Independence leader Mahatma Gandhi used a highly unpopular British monopoly on the production of salt to rally support for his movement.

He led a march to Dandi on the Gujarat coast in 1930 and produced salt by boiling muddy seawater, encouraging others to do the same and sparking widespread civil disobedience.

But decades later, life remains harsh for the salt miners.

Local traders buy low-quality crystals for as little as 50 US cents for 100 kilograms (220 pounds). Higher quality produce can sell for four to six US dollars for the same weight.

"We produce the most important food ingredient, but we are never given importance. Poverty is our fate," complained fellow saltpan worker Daya Ranto, a 48-year-old father of three.

Navigation is so difficult here in the featureless flatland that local people have devised a communication system using shards of mirror to reflect light messages to each other.

Overland travel is mainly by foot or on modified single-cylinder Royal Enfield motorbikes that zip across sandy tracks in the cracked earth.

"We reflect the mirror to signal each other whenever we get lost here," says Ranto. "Here, asking for directions is a futile exercise as there are no sign boards or any landmark to guide," he added.

Sukh Dev, a human rights activist who runs 17 primary schools for children in the desert, says a majority of the workers employed in the industry are unskilled and suffer from serious work-related health problems.

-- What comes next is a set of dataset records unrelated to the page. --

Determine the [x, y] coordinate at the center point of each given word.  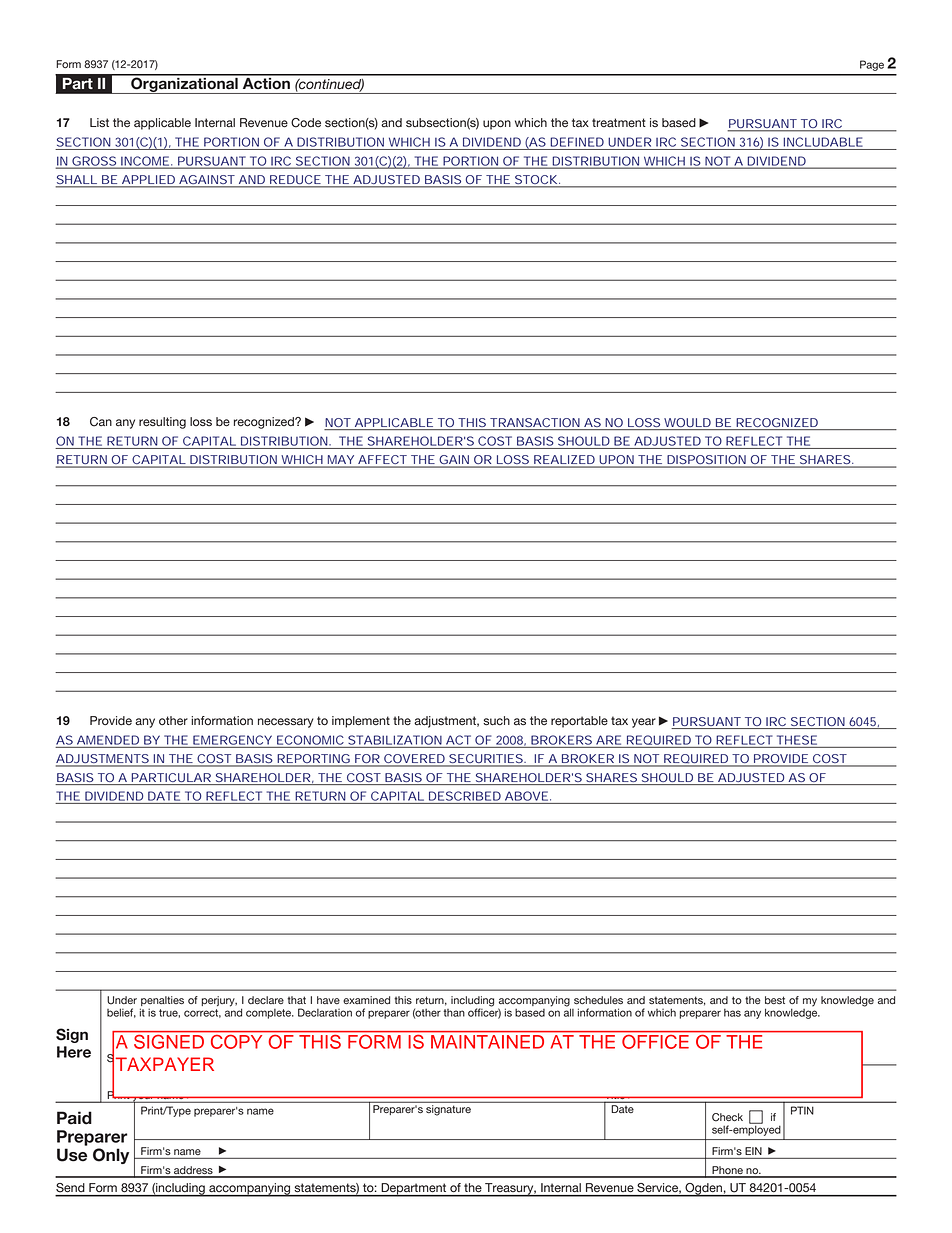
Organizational [184, 84]
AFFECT [382, 461]
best [775, 1000]
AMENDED [108, 740]
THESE [797, 740]
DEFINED [577, 142]
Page [872, 65]
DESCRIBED [465, 796]
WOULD [687, 422]
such [496, 721]
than [454, 1013]
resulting [162, 423]
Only [111, 1156]
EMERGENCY [232, 740]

"It is painful to see how people toil and die. Children start working at a young age. The salt and the sun inflict immense damage on their health," he said.

A study conducted by The National Institute of Occupational Hazards in 2000 found that eye problems and blindness were caused by the intense reflection of the sun from the water surface.

Exposure to salt also causes skin lesions among the workers.

The government provides inexpensive rubber boots and gloves to the salt workers, but they wear out quickly and are seldom replaced.

In the state capital Ahmedabad, Deputy Salt Commissioner D.L. Meena says the authorities do provide help to the labourers.

"Gujarat and the Indian government are doing a lot to benefit them. They have set up a medical van, and they receive eyeglasses and gloves."

The state also provides fresh water to the workers once a week, but there are few medical facilities and no government-run schools or shops for fresh vegetables, meat or dairy products

"Potato and roti (thin wheat bread) is all we eat for eight months. Children never get to drink milk," says Saku Degama, Pola Degama's wife and mother of their four children.

Social activist Ambhu Patel has written three books on the lives of salt workers, many of whom say they would gladly take other work but have no choice but to toil on in the desert simply to survive.

Legally, they live in limbo. The area is a wildlife sanctuary, home to the world's last population of Indian wild ass, a type of donkey, making them technically encroachers.

Patel says harvesting salt has been a curse for generations.

"There is a saying here that if you're a saltpan worker, you have three ways to die: first gangrene, second TB (tuberculosis) or third blindness. In every house, people die this way."